Fig. 1: A. fumigatus sirtuins are active deacetylases.

A In silico analysis showed that A. fumigatus harbors six schematically represented sirtuins. The sirtuin catalytic domains are colored and flanked by distinct N- and C-terminal extensions. The numbers below each domain indicate the amino acid position for orientation. B Phylogenetic tree of A. fumigatus (Af) and S. cerevisiae (Sc) sirtuins. The sirtuins are divided into Class Ia, Ib, II, and III for both species. C Identity (%) of sirtuin domains among A. fumigatus, Saccharomyces cerevisiae and human. The alignment of full sequences is depicted in Supplementary Fig. 1. D Tridimensional structural analyses of predicted A. fumigatus sirtuin domains compared to S. cerevisiae homologs indicating the catalytic site with conserved histidine and NAD+ binding region. E SDS–PAGE gel of purified A. fumigatus recombinant sirtuins used in the in vitro deacetylation assays.
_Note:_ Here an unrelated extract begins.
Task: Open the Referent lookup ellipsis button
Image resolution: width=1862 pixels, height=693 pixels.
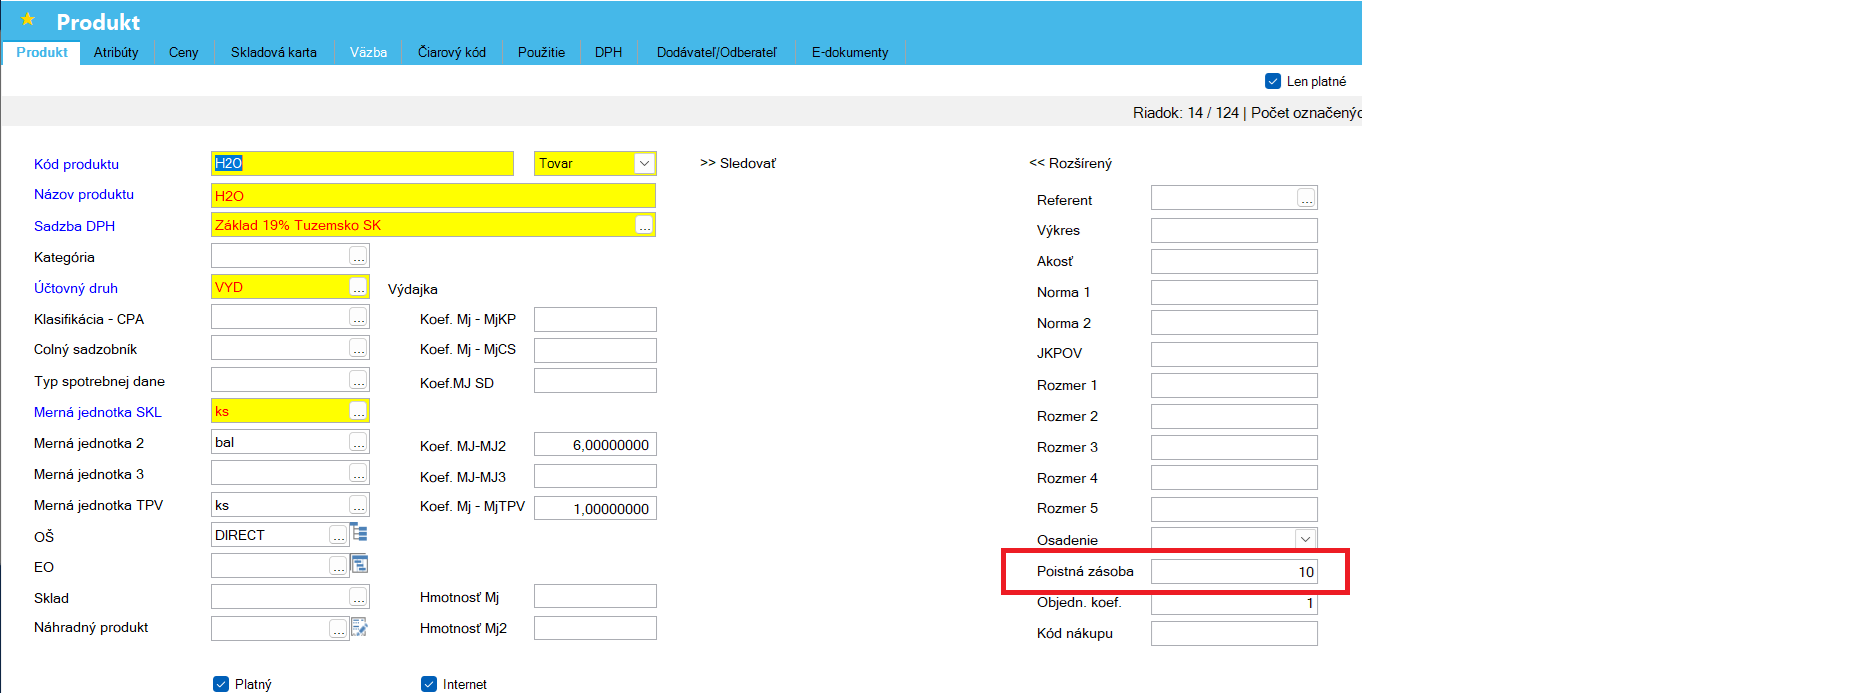Action: tap(1306, 199)
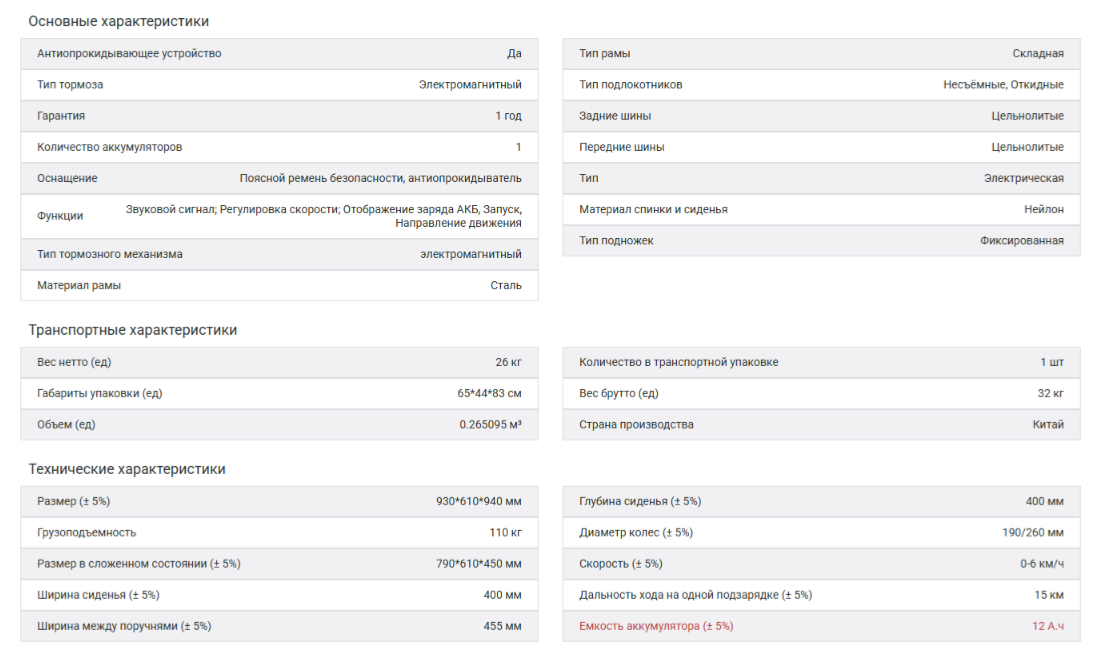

Expected sizes for each protein: AfHstA (41.5 kDa); AfSirA (54.6 kDA); AfSirB (46.9 kDa); AfSirC (34.6 kDa); AfSirD (45.1 kDa); AfSirE (67.1 kDa). F and G In vitro deacetylase activity of A. fumigatus recombinant sirtuins using a-tubulin K40ac (F) and histone H3K56ac (G) peptides as substrates. HstA and SirD were the only enzymes that did not present deacetylase activity. The positive control used in the assays was the Trypanosoma cruzi Sir2rp1.